Appearing at the Senate economics committee last week, ASIC executive director of financial services and wealth Joanna Bird said it was possible the regulator would need to devote additional resources to advice supervision as a result of the Better Advice bill, which was lacking detail around the types of matters that would be referred to the adviser disciplinary panel.
“It’s hard for us to estimate the exact level [of resources] going back to the fact we don’t know how many and what sort of matters we will refer to the panel,” Ms Bird said.
“That is going to be a huge determinant in how much this process will cost. The bill places a large number of obligations on ASIC – we will meet those obligations using existing funding [but] that will mean we may need to look at some of our existing business usual work and re-prioritise to ensure we meet our obligations under this bill.”
The comments come following years of dramatic rises in the supervisory levy for the advice industry since ASIC’s industry funding model was introduced, with costs per adviser having risen around 30 per cent year on year to $2,400 in the most recent financial year.
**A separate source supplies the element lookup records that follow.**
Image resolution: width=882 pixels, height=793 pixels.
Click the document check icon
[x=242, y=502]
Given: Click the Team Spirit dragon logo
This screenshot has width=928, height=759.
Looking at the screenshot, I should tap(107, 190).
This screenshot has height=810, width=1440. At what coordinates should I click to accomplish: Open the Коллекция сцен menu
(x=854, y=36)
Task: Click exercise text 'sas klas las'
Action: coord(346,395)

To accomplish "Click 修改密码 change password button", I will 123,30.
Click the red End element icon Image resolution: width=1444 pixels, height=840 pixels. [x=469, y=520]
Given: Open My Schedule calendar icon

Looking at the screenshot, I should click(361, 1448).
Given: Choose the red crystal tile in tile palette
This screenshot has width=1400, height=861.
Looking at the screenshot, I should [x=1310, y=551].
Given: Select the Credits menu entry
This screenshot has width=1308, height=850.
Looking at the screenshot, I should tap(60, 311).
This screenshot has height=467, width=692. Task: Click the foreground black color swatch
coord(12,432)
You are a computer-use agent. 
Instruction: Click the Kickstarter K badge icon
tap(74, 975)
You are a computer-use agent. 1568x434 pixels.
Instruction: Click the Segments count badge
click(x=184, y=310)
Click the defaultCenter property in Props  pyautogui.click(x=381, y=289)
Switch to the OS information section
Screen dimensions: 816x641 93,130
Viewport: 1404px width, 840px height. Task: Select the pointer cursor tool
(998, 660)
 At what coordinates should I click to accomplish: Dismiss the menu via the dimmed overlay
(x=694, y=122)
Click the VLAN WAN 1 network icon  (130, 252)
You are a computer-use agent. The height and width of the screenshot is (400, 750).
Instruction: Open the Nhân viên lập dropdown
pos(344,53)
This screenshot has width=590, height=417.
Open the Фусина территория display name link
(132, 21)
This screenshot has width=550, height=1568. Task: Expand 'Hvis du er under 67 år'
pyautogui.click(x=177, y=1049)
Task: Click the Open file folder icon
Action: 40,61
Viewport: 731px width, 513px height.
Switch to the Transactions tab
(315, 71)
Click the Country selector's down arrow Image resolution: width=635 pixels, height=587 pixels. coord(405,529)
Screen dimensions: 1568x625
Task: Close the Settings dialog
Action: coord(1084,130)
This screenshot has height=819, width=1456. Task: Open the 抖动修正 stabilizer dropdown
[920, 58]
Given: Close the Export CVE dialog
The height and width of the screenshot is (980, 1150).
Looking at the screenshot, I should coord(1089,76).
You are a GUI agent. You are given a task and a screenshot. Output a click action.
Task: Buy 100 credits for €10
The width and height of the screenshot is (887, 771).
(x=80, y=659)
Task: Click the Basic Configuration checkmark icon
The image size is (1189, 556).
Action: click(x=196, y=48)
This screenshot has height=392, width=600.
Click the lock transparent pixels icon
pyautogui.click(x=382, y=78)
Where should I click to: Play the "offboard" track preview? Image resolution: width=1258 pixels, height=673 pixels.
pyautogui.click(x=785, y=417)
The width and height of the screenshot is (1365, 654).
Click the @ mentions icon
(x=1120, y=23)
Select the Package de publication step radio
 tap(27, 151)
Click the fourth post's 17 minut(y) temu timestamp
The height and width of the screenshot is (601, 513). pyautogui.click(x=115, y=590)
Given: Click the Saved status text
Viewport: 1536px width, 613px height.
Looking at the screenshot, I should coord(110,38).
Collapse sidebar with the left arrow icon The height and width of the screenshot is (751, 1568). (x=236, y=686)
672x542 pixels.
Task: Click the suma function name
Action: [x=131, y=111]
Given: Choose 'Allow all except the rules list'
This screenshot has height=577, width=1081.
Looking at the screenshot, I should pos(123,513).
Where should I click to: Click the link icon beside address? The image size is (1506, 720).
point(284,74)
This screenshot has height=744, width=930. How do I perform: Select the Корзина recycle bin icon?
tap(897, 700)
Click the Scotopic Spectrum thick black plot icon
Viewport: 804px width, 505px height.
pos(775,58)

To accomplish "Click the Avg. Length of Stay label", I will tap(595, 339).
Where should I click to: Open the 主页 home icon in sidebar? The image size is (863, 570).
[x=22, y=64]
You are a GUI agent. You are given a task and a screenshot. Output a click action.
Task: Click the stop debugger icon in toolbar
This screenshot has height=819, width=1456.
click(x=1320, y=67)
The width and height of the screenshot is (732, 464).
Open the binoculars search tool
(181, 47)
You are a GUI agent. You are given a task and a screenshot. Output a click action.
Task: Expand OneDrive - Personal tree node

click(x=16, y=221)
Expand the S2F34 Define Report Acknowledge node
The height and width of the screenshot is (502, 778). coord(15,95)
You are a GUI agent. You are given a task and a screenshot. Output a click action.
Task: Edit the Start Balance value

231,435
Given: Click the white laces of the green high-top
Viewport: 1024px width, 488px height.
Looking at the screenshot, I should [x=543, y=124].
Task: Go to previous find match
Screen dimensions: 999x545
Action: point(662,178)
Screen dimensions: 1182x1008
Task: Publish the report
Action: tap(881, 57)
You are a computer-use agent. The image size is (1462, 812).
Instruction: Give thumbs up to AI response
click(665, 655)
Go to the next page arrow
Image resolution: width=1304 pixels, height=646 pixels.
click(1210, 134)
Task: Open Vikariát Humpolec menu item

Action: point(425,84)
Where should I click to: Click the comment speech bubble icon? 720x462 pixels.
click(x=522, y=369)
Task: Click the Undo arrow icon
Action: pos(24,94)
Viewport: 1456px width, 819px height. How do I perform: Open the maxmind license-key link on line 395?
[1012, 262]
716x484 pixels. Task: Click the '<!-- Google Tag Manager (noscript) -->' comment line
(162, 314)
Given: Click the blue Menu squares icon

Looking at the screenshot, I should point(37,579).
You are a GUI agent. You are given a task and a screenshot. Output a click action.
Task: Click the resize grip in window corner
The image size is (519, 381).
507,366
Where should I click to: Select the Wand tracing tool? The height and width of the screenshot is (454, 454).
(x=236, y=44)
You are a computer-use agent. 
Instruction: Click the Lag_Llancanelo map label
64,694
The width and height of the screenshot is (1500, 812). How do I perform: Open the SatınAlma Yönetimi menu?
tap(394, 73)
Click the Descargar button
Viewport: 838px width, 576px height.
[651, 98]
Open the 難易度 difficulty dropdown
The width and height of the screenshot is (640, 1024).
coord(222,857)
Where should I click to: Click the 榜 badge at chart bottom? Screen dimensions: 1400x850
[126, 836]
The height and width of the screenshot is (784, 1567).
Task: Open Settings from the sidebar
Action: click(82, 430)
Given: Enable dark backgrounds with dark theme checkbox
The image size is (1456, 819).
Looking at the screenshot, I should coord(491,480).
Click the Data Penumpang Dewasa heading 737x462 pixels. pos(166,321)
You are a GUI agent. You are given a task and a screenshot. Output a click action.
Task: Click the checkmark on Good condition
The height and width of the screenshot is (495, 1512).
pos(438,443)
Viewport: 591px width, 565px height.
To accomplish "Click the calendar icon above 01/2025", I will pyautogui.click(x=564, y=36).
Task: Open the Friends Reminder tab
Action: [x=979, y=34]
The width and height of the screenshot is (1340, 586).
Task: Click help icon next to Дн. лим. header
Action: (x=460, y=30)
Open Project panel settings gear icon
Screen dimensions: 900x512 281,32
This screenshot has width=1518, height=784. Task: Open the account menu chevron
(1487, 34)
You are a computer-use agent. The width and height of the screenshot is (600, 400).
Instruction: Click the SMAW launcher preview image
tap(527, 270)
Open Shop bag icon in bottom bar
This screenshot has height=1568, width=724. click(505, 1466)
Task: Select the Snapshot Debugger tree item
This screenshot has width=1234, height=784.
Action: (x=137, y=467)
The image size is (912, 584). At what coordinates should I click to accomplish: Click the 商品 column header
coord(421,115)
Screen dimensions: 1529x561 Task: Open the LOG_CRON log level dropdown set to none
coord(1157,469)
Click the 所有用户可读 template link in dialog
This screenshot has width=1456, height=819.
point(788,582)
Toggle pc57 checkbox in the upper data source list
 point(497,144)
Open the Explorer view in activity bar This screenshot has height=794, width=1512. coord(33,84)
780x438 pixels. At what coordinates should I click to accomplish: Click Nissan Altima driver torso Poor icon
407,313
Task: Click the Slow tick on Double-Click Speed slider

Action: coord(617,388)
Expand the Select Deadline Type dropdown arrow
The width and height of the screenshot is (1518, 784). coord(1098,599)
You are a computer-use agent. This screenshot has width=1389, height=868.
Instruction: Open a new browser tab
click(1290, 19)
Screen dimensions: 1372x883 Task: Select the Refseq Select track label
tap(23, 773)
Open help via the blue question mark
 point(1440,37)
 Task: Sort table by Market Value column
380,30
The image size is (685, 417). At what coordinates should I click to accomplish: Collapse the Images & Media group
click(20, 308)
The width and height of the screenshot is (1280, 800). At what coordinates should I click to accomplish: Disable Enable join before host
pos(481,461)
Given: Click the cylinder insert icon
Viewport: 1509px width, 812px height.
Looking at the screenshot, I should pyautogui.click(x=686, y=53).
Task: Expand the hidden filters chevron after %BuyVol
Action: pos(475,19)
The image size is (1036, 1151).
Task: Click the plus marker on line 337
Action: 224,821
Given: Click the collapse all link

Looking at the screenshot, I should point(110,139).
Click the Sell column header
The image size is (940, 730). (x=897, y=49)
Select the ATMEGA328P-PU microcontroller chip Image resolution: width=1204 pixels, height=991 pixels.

Given the considerable existing costs to the advice sector under the funding model – where around 17 per cent of the regulator’s total costs for the 2020 financial year were allocated to advice licensees – independent senator Rex Patrick questioned whether ASIC may be given additional funding from government to tackle the new requirements in the bill.
“That’s a question you should direct to Treasury as to whether ASIC will receive funding in MYEFO for this bill,” Ms Bird said.
“Under the current industry funding model costs are allocated by the industry to which regulatory activity relates to – to the extent this bill means ASIC may spend more resources on the advice population, the population will pay more under the industry model.”